= Objective =
Copy the items word for word, starting with the line that contains "How do I perform: Select" and going on through the last line of the items. Omit the pictures.

** start Material shown **

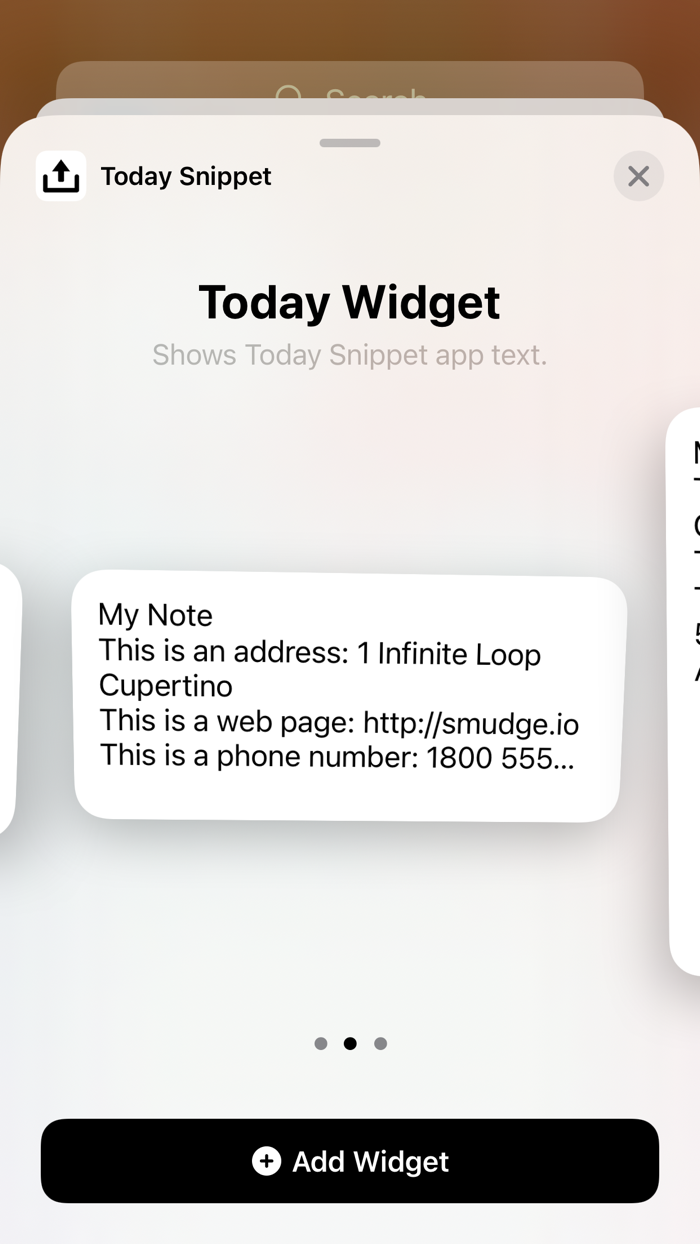Select the third page indicator dot

[x=380, y=1043]
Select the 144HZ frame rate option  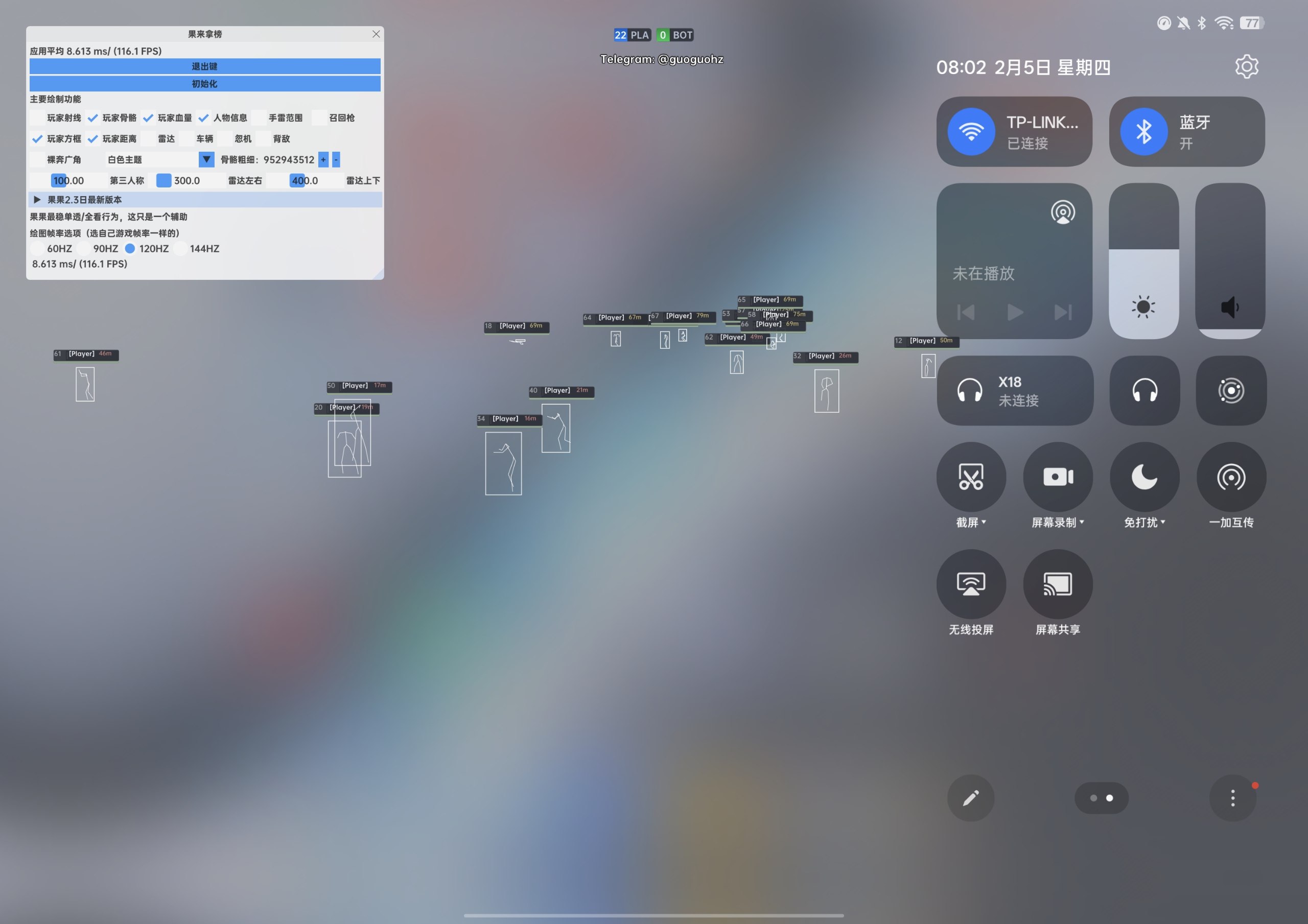pyautogui.click(x=181, y=248)
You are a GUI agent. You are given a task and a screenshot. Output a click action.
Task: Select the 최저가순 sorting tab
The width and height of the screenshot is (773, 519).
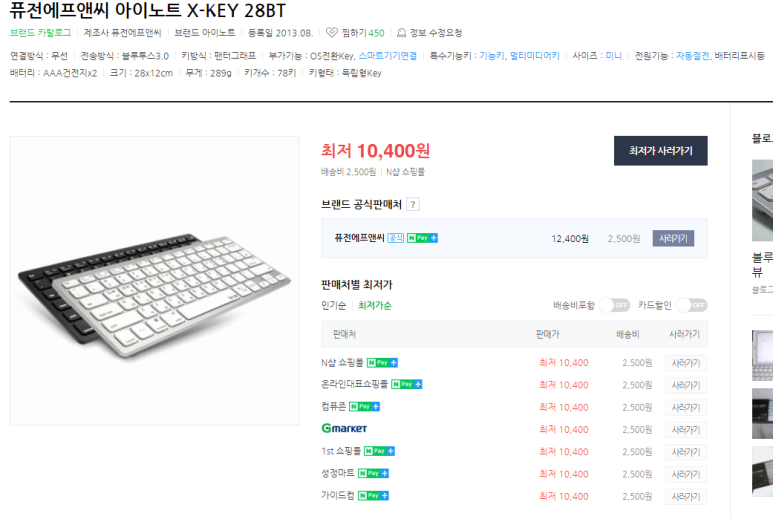point(375,306)
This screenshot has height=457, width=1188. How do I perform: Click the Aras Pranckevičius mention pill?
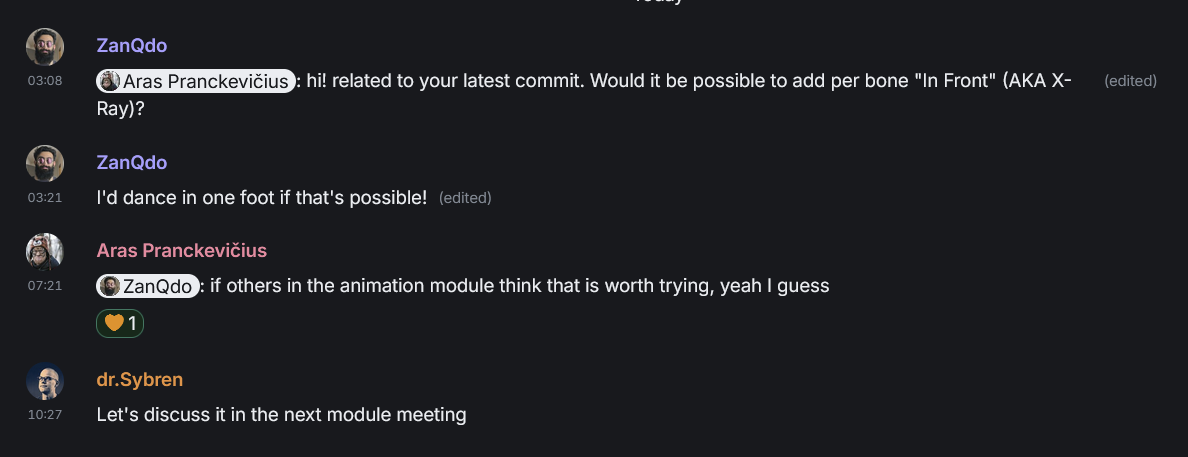(195, 81)
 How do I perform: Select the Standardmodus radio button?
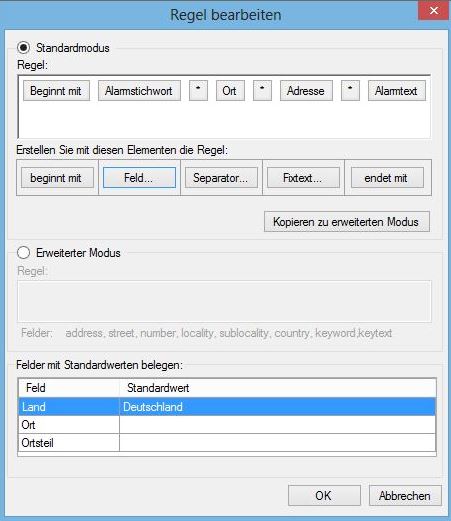pos(24,48)
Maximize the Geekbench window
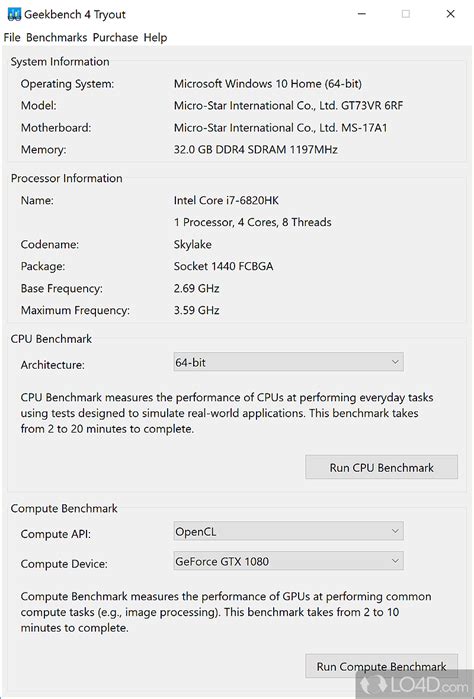Image resolution: width=474 pixels, height=699 pixels. [406, 14]
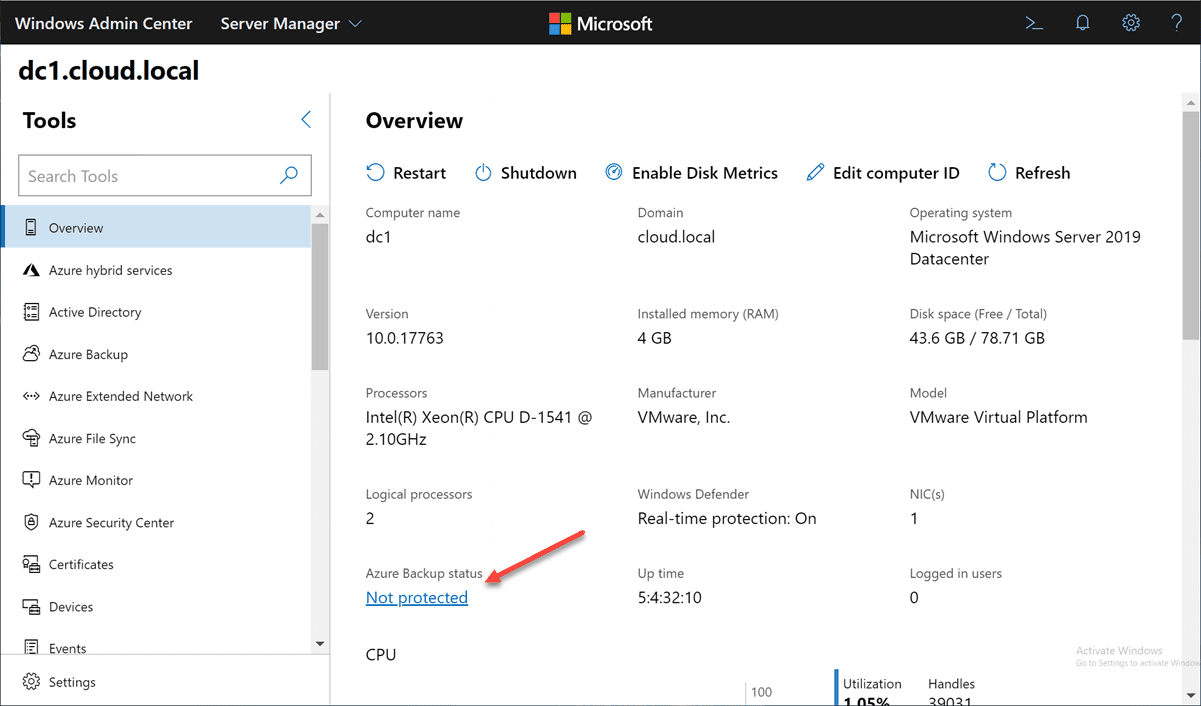Viewport: 1201px width, 706px height.
Task: Expand the Server Manager dropdown
Action: pyautogui.click(x=291, y=23)
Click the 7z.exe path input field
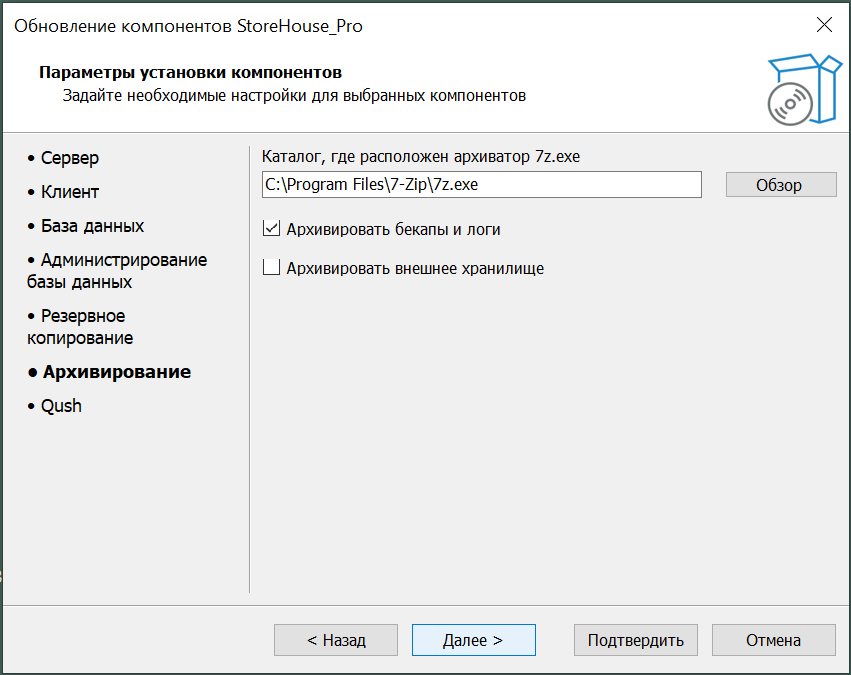The width and height of the screenshot is (851, 675). tap(481, 185)
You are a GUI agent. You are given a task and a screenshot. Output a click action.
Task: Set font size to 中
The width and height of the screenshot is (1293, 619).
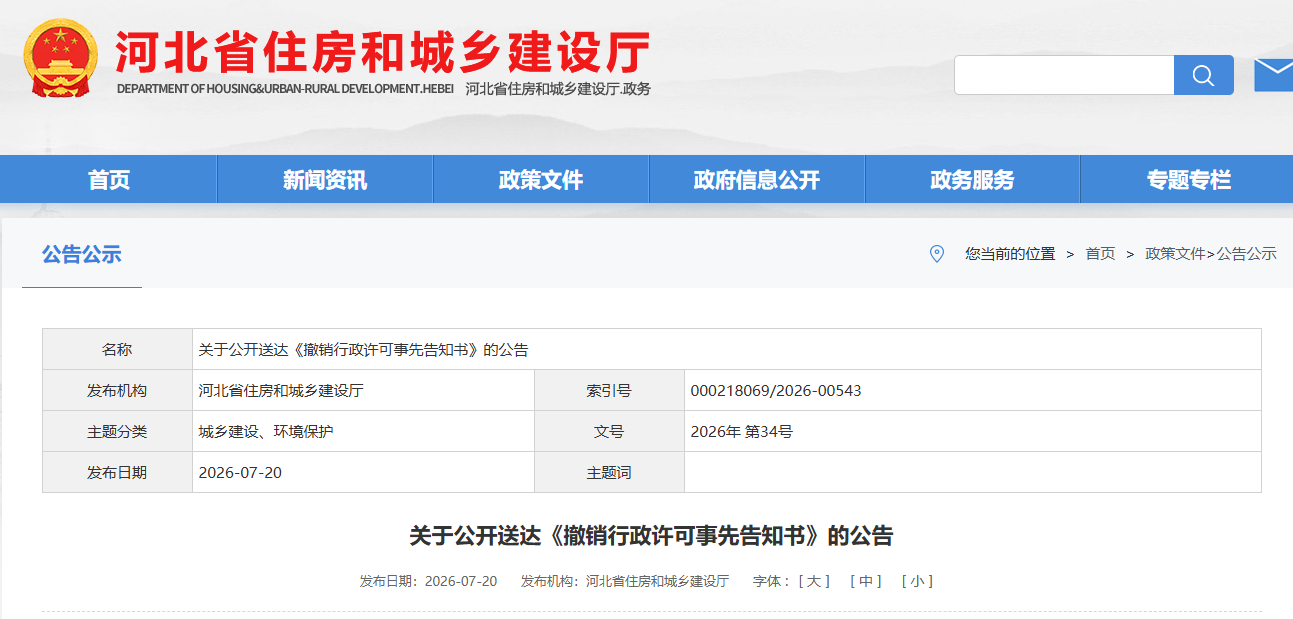[x=865, y=581]
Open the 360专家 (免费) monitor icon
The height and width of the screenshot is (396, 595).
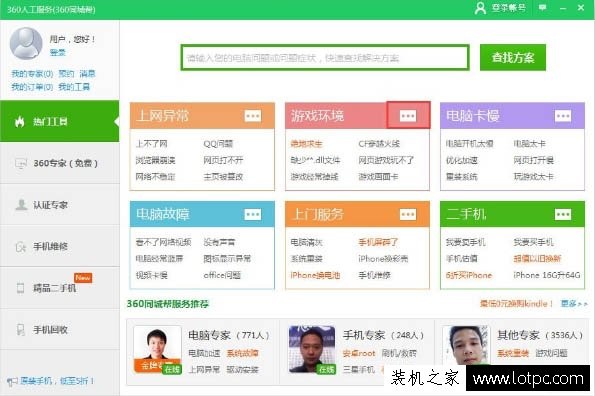pos(20,163)
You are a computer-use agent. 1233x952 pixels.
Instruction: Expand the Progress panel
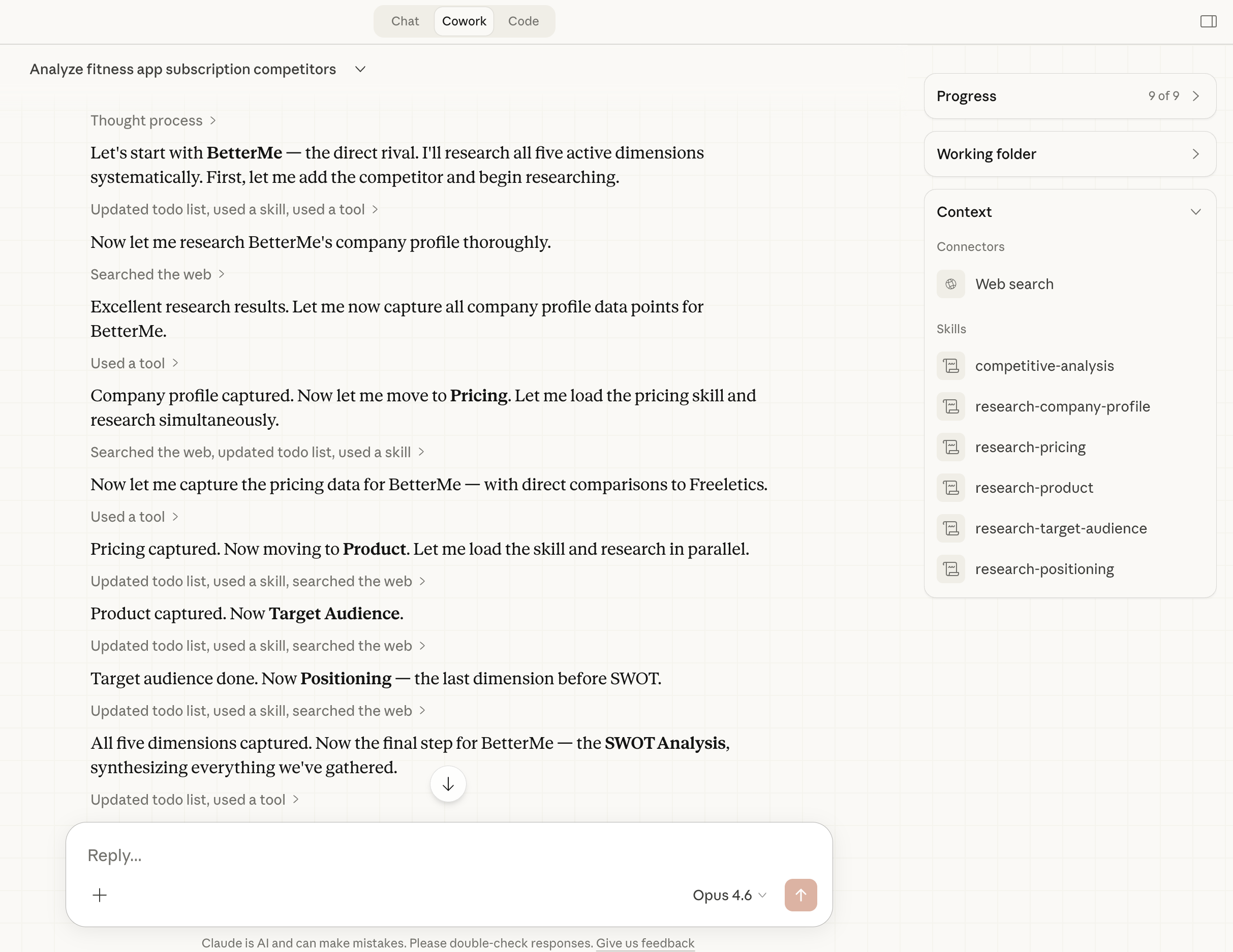coord(1195,96)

** end Material shown **

= Exercise solution =
 How do I perform: Select the Standardmodus radio button?
pos(24,48)
Maximize the Geekbench window
Image resolution: width=474 pixels, height=699 pixels. [406, 14]
Viewport: 1201px width, 706px height.
Task: Expand the Server Manager dropdown
Action: pyautogui.click(x=291, y=23)
Click the 7z.exe path input field
The width and height of the screenshot is (851, 675). tap(481, 185)
You are a GUI agent. You are given a task and a screenshot. Output a click action.
Task: Set font size to 中
The width and height of the screenshot is (1293, 619).
[x=865, y=581]
Open the 360专家 (免费) monitor icon
The height and width of the screenshot is (396, 595).
pos(20,163)
You are a computer-use agent. 1233x952 pixels.
Instruction: Expand the Progress panel
coord(1195,96)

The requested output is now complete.